Gorlin–Goltz syndrome - PTCH1 gene - basal cell carcinoma syndrome

Introduction

Gorlin–Goltz syndrome, also known as nevoid basal cell carcinoma syndrome (NBCCS), is an autosomal dominant illness characterized by multisystemic developmental defects caused by pathogenic variants such as patched-1 (PTCH1) gene and/or SUFU gene variants. It is predicted to affect 1 in 30,827 to 1 in 256,000 people globally, with a preference for Caucasians. However, it affects both men and women equally.[1] [2] Jarish and White originally described the syndrome in 1894, and it was later dubbed Gorlin–Goltz syndrome when Gorlin and Goltz gathered its signs and symptoms.[3] [4]

The presence of either two main criteria or one major and two minor criteria is required for the diagnosis of Gorlin and Goltz syndromes ([Table 1]). Recently, a major criterion of molecular confirmation has been proposed.[1] [3] [5] [6]

Table 1

Diagnostic criteria for nevoid basal cell carcinoma syndrome (adapted from Bresler et al[1])

Major criteria

1. Basal cell carcinoma before 20 years of age or excessive numbers of basal cell carcinomas out of proportion to prior sun exposure and skin type

2. Keratocystic odontogenic tumor before 20 years of age

3. Palmar or plantar pitting

4. Lamellar calcification of the falx cerebri

5. Medulloblastoma, typically desmoplastic

Minor criteria

1. Rib abnormalities

2. Other specific skeletal malformations and radiologic changes (i.e., vertebral anomalies,

kyphoscoliosis, short fourth metacarpals, postaxial polydactyly)

3. Macrocephaly

4. Cleft lip or palate

5. Ovarian or cardiac fibroma

6. Lymphomesenteric cysts

7. Ocular abnormalities (i.e., strabismus, hypertelorism, congenital cataracts, glaucoma, coloboma)

In the view of molecule alterations, NBCCS is thought to be caused by variants in the components of the highly conserved hedgehog signaling system, which results in constitutive signaling activity, with the majority of variants occurring in the patched (PTCH1) gene on chromosome 9q22.3.[1] [7] PTCH1, a membrane-bound protein, maintains smoothened (SMO) in an inactive/unphosphorylated form during inactive signaling, leaving it vulnerable to endocytosis and degradation. Therefore, the GLI proteins, which are transcription factors required for the activation (or repression) of pathway-dependent genes, cannot be activated.[1] [8] [9] Additionally, the protein suppressor of fused (SUFU, encoded by the SUFU gene), which is a component of the corepressor complex, contributes to the negative regulation of GLI factors by providing extra negative regulation through direct binding.[1] [10] The binding of hedgehog ligands (including Indian hedgehog, desert hedgehog, and the most common sonic hedgehog [SHH]) to PTCH1, the hyperphosphorylation of SMO causes GLI to return to the nucleus.[1] [9] This causes transcriptional modifications and a variety of downstream consequences during nearly every stage of the development. Under pathogenic circumstances, constitutive stimulation of the hedgehog signaling pathway as a result of variants in essential regulatory proteins results in tumor cell proliferation.[1] [11] According to recent articles, a custom HaloPlex panel encompassing genes implicated in hedgehog-related pathways, such as PTCH1, PTCH2, SHH, SUFU, SMO, GLI1, GLI2, and GLI3, has been developed.[5] [12]

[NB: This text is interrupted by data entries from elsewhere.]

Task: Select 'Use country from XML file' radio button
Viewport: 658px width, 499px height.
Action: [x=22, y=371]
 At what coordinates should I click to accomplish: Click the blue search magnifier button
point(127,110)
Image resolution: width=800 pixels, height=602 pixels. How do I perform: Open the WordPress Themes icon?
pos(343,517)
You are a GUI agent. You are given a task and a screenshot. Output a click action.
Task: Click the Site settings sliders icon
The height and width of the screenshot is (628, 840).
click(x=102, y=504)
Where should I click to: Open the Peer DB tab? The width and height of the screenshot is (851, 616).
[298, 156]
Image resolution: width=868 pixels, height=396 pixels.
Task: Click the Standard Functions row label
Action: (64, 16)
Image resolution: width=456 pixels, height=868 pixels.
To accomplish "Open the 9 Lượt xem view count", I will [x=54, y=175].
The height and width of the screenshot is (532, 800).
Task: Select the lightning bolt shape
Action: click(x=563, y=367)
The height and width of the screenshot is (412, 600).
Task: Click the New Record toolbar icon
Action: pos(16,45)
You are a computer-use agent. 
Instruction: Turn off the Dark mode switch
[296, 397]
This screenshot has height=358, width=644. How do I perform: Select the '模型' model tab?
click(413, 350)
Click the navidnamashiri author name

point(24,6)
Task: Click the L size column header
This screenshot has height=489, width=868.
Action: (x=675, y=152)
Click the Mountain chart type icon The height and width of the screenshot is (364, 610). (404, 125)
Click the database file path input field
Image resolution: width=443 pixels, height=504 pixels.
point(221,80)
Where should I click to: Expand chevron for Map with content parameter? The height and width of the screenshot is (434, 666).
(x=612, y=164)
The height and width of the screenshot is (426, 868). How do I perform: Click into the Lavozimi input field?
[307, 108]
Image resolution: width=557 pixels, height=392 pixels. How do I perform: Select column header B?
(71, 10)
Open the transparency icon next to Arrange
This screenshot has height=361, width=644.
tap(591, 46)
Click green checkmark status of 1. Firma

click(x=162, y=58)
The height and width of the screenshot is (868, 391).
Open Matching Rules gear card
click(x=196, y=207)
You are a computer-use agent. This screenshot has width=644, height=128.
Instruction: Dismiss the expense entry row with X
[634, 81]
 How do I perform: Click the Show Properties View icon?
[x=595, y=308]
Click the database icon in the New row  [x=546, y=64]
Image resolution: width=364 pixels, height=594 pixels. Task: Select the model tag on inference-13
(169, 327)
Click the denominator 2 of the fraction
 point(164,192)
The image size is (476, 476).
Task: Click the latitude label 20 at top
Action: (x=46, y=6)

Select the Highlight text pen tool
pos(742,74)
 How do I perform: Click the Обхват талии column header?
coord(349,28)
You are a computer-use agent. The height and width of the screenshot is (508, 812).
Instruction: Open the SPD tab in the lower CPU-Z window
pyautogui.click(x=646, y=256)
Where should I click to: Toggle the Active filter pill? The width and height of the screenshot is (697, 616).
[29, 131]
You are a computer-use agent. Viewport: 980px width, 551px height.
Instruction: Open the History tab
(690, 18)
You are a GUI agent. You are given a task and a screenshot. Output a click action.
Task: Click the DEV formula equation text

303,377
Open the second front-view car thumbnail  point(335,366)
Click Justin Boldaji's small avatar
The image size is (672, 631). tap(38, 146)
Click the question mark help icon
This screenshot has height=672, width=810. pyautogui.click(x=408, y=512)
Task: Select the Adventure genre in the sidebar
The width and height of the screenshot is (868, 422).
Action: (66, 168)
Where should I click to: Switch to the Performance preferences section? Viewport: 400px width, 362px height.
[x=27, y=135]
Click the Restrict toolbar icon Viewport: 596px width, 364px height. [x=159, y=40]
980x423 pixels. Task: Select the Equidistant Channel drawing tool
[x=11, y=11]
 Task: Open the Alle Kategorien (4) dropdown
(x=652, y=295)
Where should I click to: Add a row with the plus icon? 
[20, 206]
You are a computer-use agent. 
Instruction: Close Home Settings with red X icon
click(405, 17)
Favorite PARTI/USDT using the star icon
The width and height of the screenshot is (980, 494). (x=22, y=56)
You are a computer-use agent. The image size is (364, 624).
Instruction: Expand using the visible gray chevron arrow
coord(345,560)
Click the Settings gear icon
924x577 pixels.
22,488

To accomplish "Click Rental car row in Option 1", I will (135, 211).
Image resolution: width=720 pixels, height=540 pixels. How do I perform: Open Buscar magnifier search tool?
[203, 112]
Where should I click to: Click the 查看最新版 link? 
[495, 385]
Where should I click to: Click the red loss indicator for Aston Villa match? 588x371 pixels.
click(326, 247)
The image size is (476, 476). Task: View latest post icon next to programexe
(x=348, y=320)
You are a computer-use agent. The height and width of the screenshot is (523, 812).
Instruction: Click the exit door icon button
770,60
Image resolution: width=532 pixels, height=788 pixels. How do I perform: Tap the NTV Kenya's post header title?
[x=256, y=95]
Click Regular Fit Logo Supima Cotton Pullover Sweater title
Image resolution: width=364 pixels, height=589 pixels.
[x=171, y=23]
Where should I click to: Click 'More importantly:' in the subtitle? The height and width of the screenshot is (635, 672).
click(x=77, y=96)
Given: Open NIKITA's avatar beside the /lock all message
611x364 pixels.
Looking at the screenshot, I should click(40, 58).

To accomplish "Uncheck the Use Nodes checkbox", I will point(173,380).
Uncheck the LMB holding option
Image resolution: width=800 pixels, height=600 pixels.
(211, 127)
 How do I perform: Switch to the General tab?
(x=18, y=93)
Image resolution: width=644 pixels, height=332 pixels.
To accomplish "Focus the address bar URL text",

In this pathway, loss of function variants in PTCH1 are thought to occur in up to 70% of patients who fulfill diagnostic criteria for Gorlin–Goltz syndrome. Interestingly, the patients with SUFU variant appear to have a lower incidence of major criteria including keratocystic odontogenic tumor and have a greater risk of desmoplastic medulloblastoma that is more fatal.[1] PTCH2 variants have also been suggested to be a molecular cause of the syndrome, but they are still a topic of discussion because not enough data supporting hypothesis.

Therefore, a multicenter approach is necessary for the diagnosis and treatment of patients with Gorlin–Goltz syndrome, since a variety of clinical attitudes may be noticed during the course of a lifetime. Ideally, genetic consultation is critical and a gene variants test can provide the definitive diagnosis.

In this article, we report a case of an 80-year-old man who was admitted at our department for multiple brown-to-black papules and plaques on the entire body, including the scalp, face, chest, back, and bilateral lower extremities, and was diagnosed with Gorlin–Goltz syndrome based on the clinical, radiologic, and pathologic findings. Furthermore, we requested a genetic test to ideally identify the molecular confirmation in the hedgehog signaling pathway.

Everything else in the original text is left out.